Once the images are removed, set down everything else in the listing below exactly.

=== Material to process ===

Start of Block

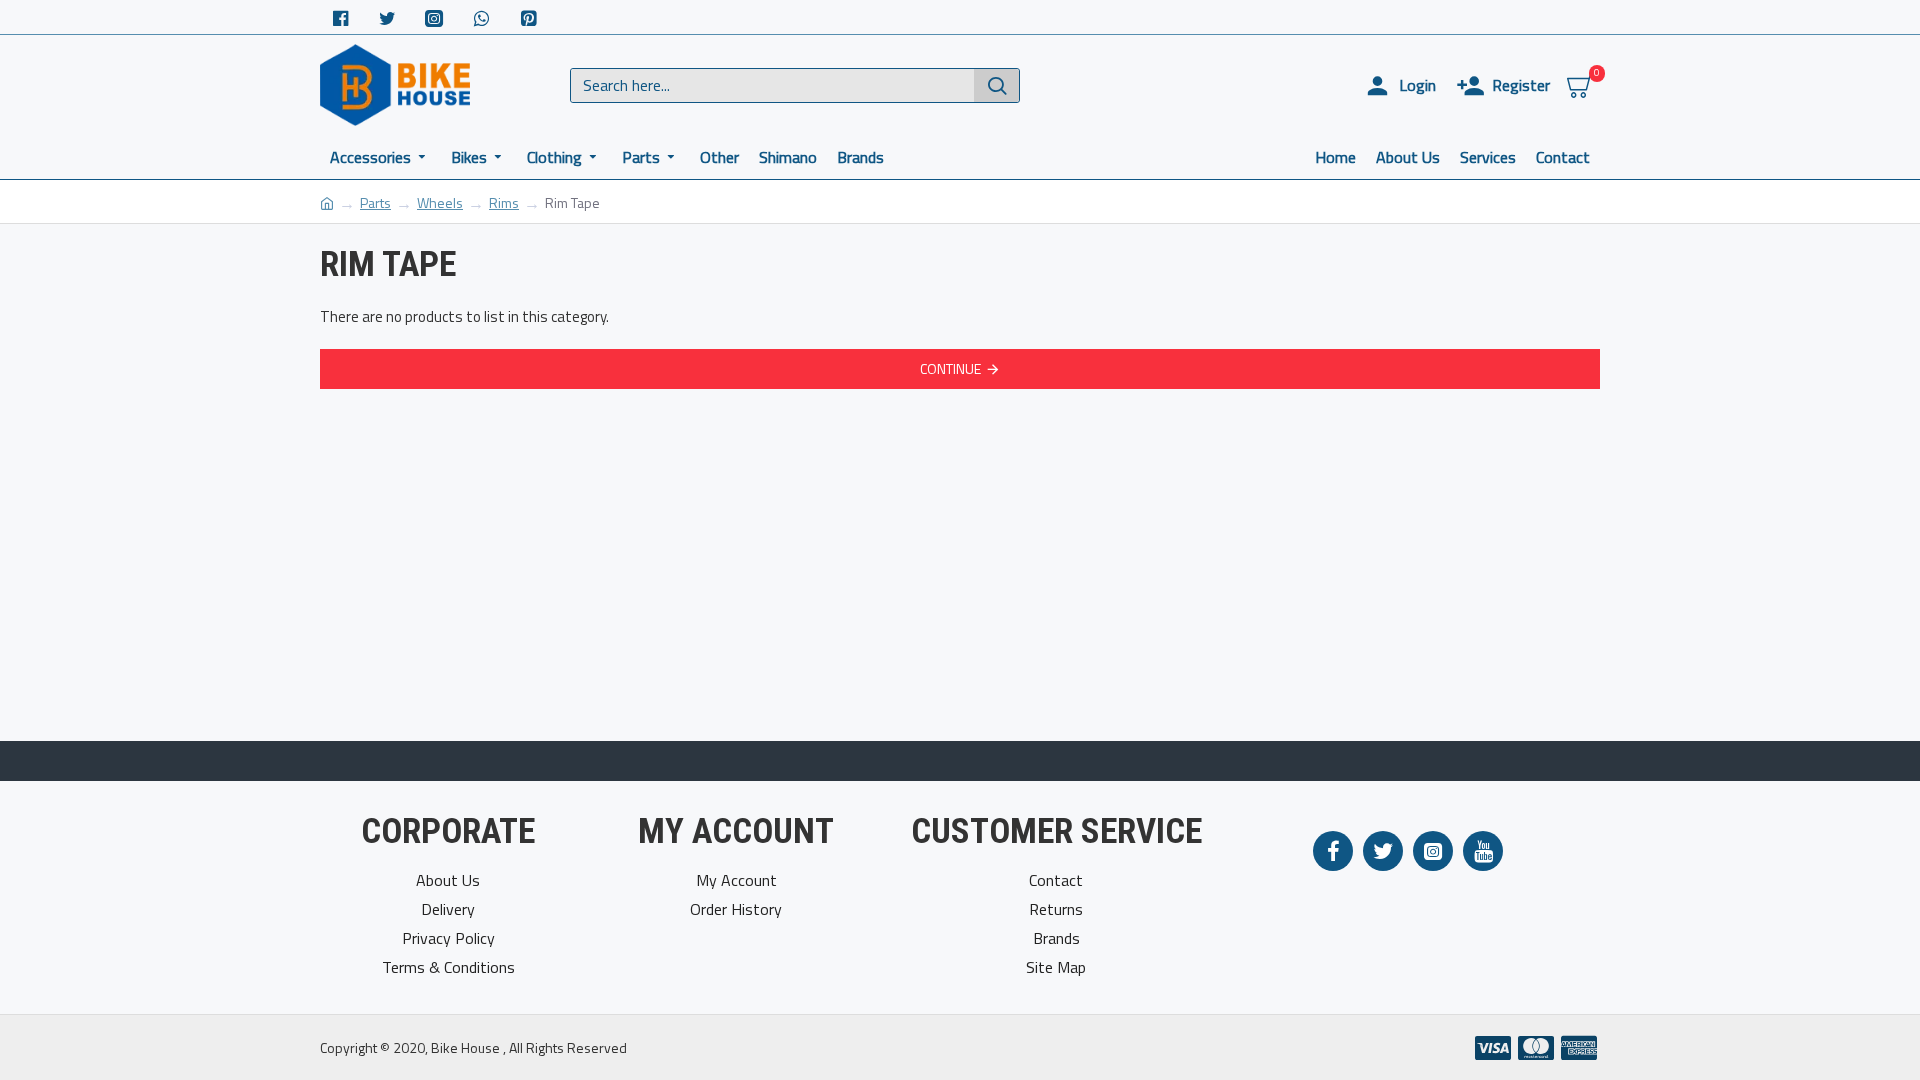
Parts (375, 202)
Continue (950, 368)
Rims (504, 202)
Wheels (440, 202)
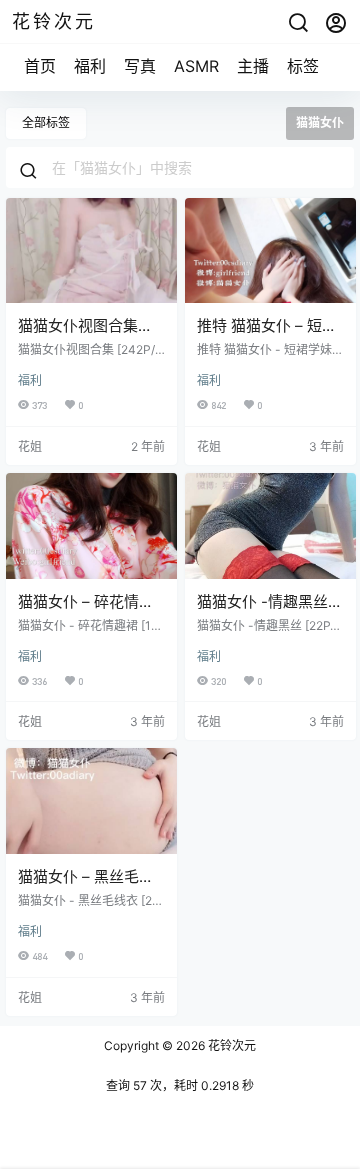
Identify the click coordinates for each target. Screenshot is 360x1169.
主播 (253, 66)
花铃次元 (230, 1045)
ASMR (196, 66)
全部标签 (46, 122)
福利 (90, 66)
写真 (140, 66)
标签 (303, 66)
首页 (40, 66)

End of Block

=== Result of this exercise ===
Parts (375, 202)
Continue (950, 368)
Rims (504, 202)
Wheels (440, 202)
Identify the click coordinates for each target. Screenshot is 360x1169.
主播 (253, 66)
花铃次元 (230, 1045)
ASMR (196, 66)
全部标签 (46, 122)
福利 (90, 66)
写真 (140, 66)
标签 (303, 66)
首页 (40, 66)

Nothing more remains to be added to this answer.